Luckily I did manage to find a good, albeit temporary, job as a part-time ad- junct and then full-time Visiting Assistant Professor at the University of Minnesota in the Gender, Women and Sexuality Studies Department. I taught at the University from fall 2006-fall 2011. I was really excited when I was offered the three year position. My own office! Benefits! A lot more money than I made as an adjunct! Great classes to teach!

Getting a full-time academic job before my mom died (I started this position in fall 2008, she died a year later in fall 2009) was very important to me. She was the one I talked to about all of my failed job searches and she could commiserate, having experienced 4 (!) decades of agonizing academic job searches as the wife of an academic administrator. I know that she was very proud of me.

While I was at the University of Minnesota, I experimented a lot with how I taught (my style, strategies, assignments) and what I taught (topics and type of content). And, I learned a great deal about feminist pedagogy, queer theory and digital media as I worked to stay one step ahead of all of my students. I learned so much that it feels as if my time at the university was as a student and a teacher. This is the kind of teacher I like to be: one who is always engaging, encounter- ing new ideas and participating in the learning process with my students.

But, my job was temporary; I was under constant threat of not having my contact renewed. And, I was repeatedly reminded, in big and small ways, that I wasn’t a real member of the faculty. I couldn’t vote, I couldn’t apply for grants and I was (just) a visitor who would eventually leave and therefore wasn’t worth investing any time in. With their super busy schedules and the constant demands placed on them by administration, other faculty members, and students, faculty members in my department didn’t have time to invest in me and my future as an academic. They barely had time to eat or sleep or deal with their own personal struggles with serious illness and aging and dying parents. Plus, they had stronger investments in and commitments to their graduate students; placing graduate students in tenure-track jobs meant higher ratings for the department and more status. These ratings were important for ensuring that the department wasn’t consolidated (“hubbed”) when budget cuts came rolling in.

Regardless of why it happened, I was made to feel like I was less than the tenure-track and tenured members of the department. That felt uncomfortable, demoralizing and wore me down physically and mentally. By the time I finally left the University in 2011, I had extreme doubts in my abilities as a scholar, a thinker and a teacher. Was I fooling myself that my new research and teaching in and with digital media was interesting and innovative?

Now that I’ve been on a break from teaching and researching in the academy for over a year now, I’m not as haunted by the questions, What can I do besides teach in the University? and If not this, then what? I’d be lying if I said that these questions didn’t still haunt me a little. My break has provided me with some much needed critical distance. And I’ve realized that my perspective on being an academic has shifted.

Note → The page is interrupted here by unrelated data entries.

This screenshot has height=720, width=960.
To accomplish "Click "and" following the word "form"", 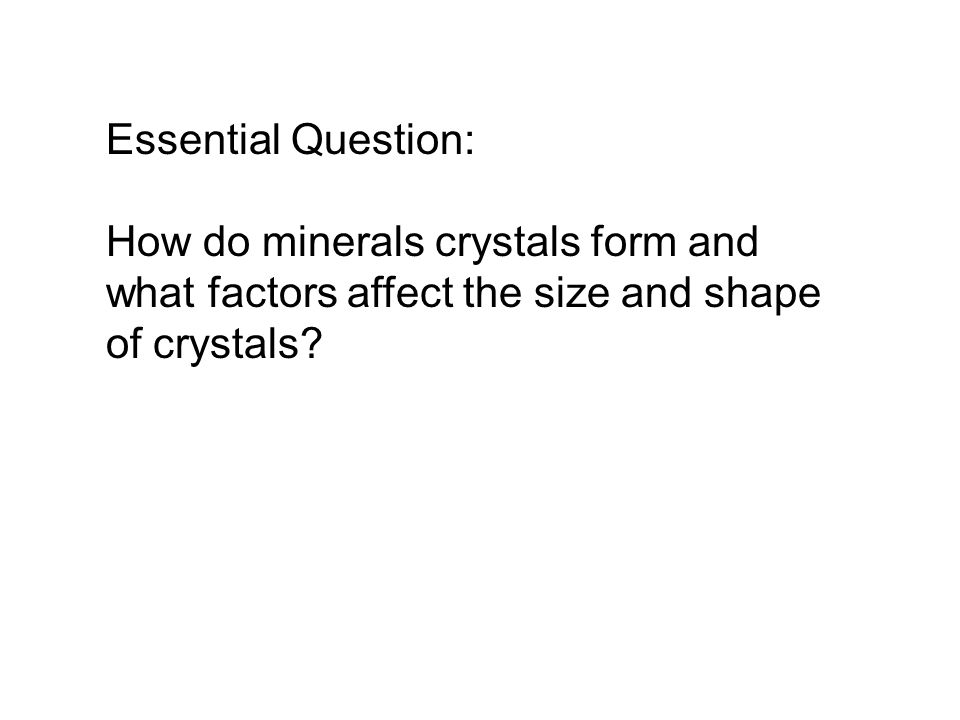I will pos(723,242).
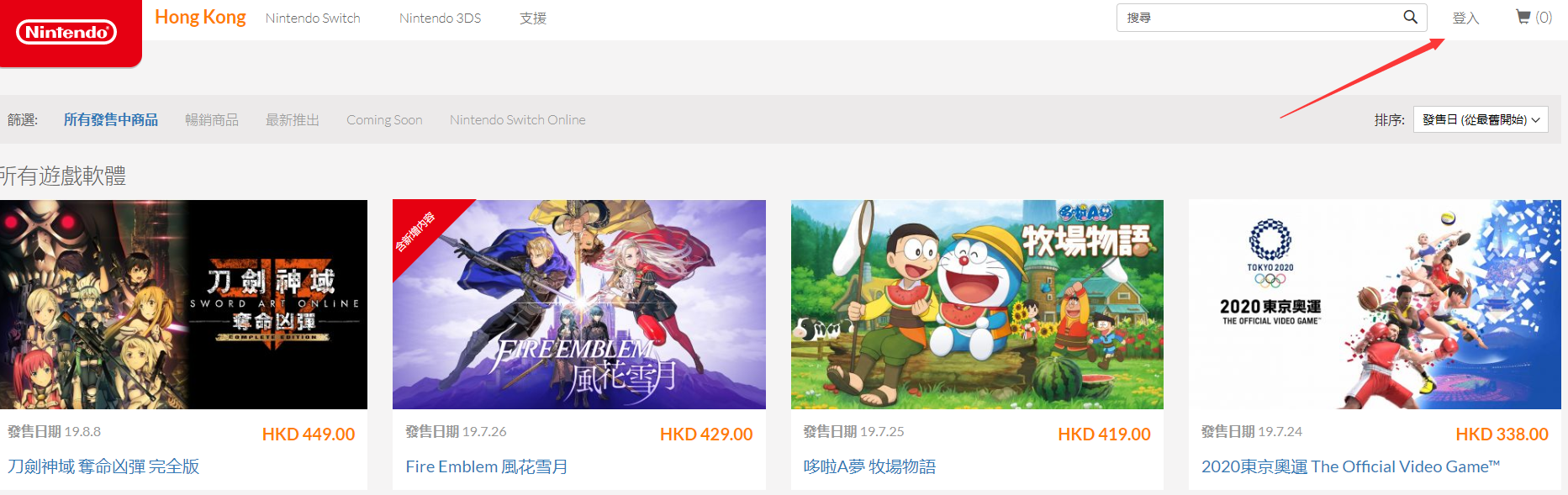The image size is (1568, 495).
Task: Open the Nintendo 3DS menu
Action: 440,18
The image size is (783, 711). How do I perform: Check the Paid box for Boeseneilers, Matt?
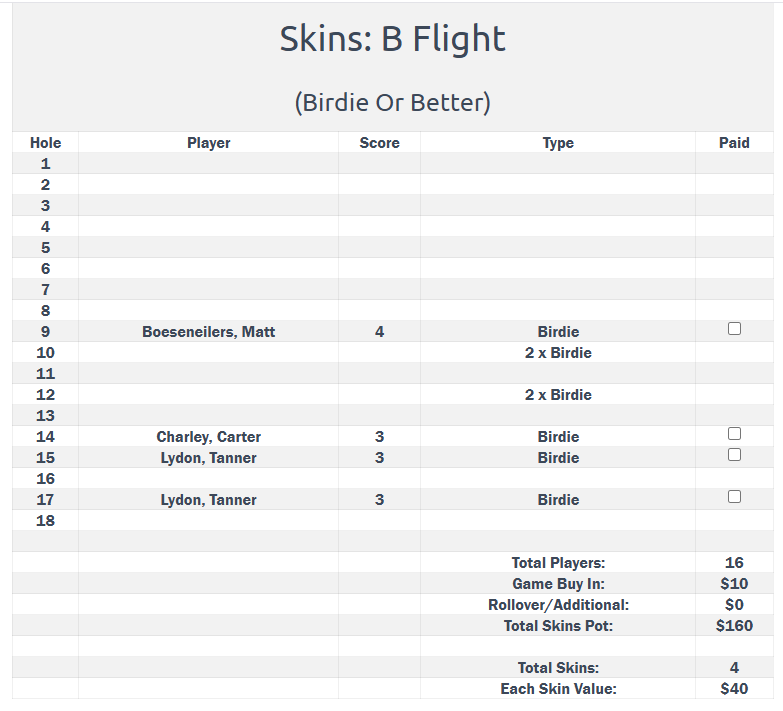click(x=734, y=329)
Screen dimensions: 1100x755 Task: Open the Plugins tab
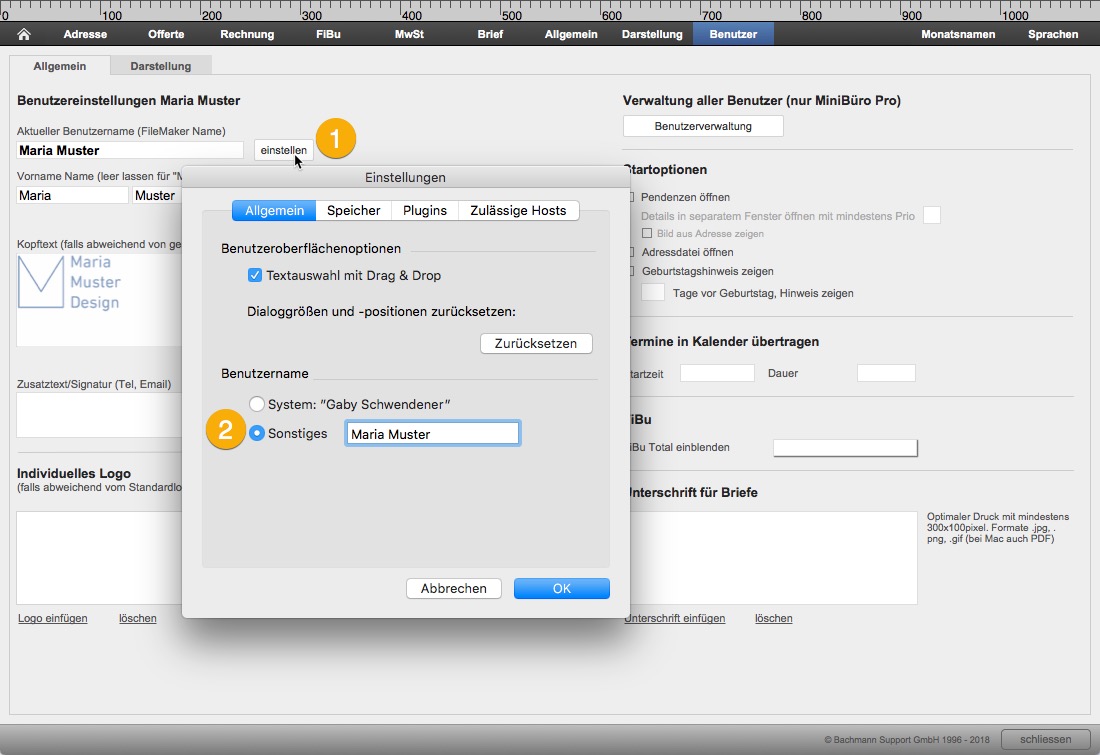coord(424,211)

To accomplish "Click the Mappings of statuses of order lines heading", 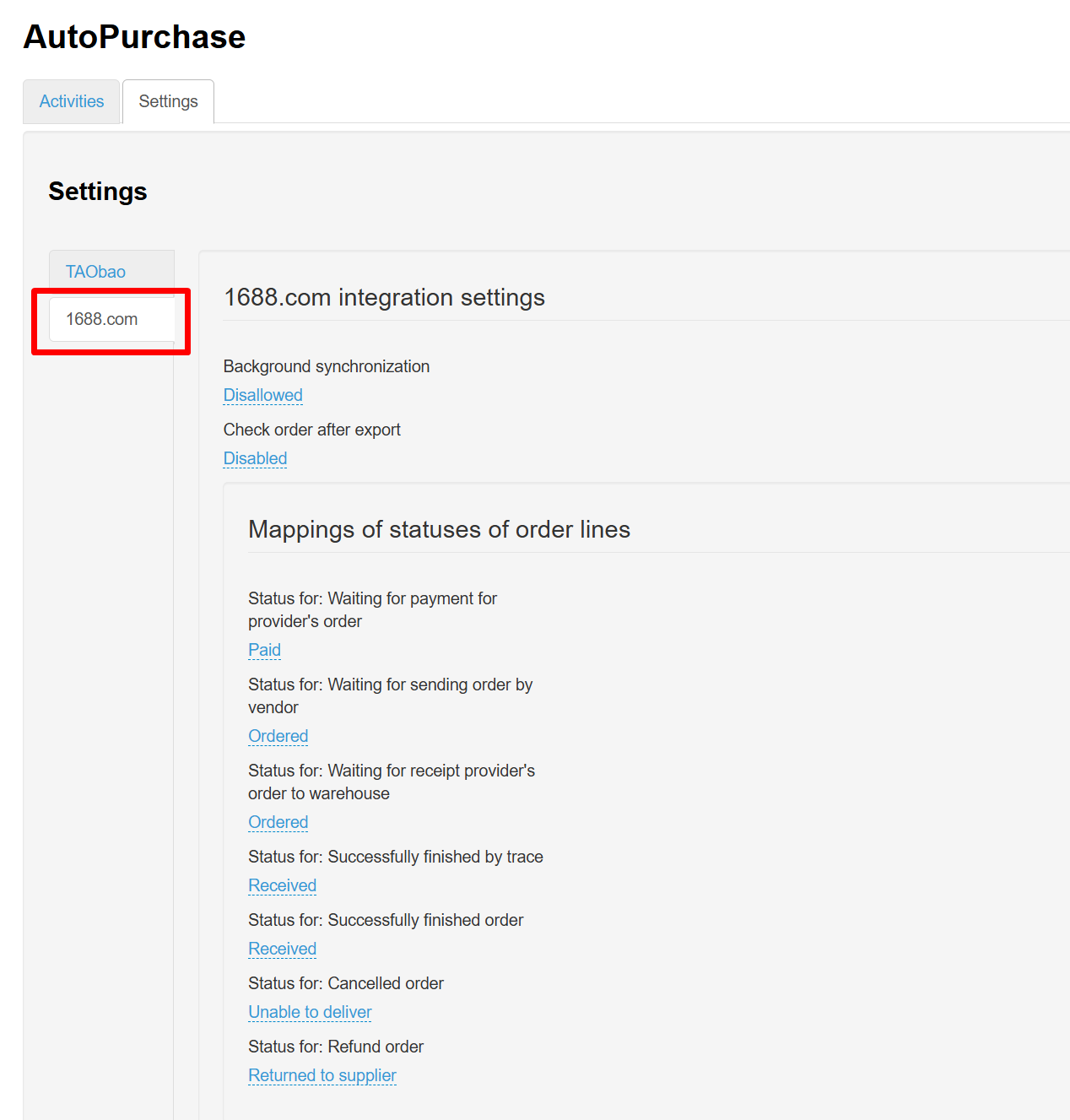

When I first went on the job market, I wondered whether or not any institution would want me. Was I good enough? Smart enough? Did I fit with their interests and personality types? Now, having spent so much time immersed in femi- nist and queer theories, reading, writing and teaching about limits, failure and the value of troubling and being troubled, and having spent six years working Post-Ph.D and experiencing the hierarchies and damaging myths of the AIC, I wonder whether or not I want to be at any institution. Are the drawbacks of academic life—the push to ruthlessly compete instead of collaborate with others, the demand to prioritize your academic work over the rest of your life, the constant reminder that your work will never be good or rigorous enough, the threat that only certain work counts as real academic work and only certain people count as real scholars—worth it?I’m sure that there are many pockets of resistance where scholars are collaborating with each other and, more importantly, with community members outside of the academy, on cool and important projects. Or where wonderful scholars find ways to continue to be joyful and passionate about their work within academic spaces and, by virtue of that joy and their generous spirit, transform those spaces and those who inhabit them in amazing ways. Actually, I know that these folks exist, even if they are rare. One of my favorite people from graduate school at Emory University, Dr. Kristi McKim, is just such a scholar.

When I start to wonder if I could be one of those scholars some day, when my kids are older and I’ve managed to figure out how to be a person and a scholar at the same time (ha!), I pause. Maybe. Maybe I could recapture the love and passion that I’ve had for so long for the academy again. But, maybe not. When I think about the disciplining, the push to professionalize, the elitism, the gatekeeping and the entrenched resistance to new forms of scholarship, I’m not sure the academy could ever be a place that welcomes my undisciplined and troublemaking practices and perspectives.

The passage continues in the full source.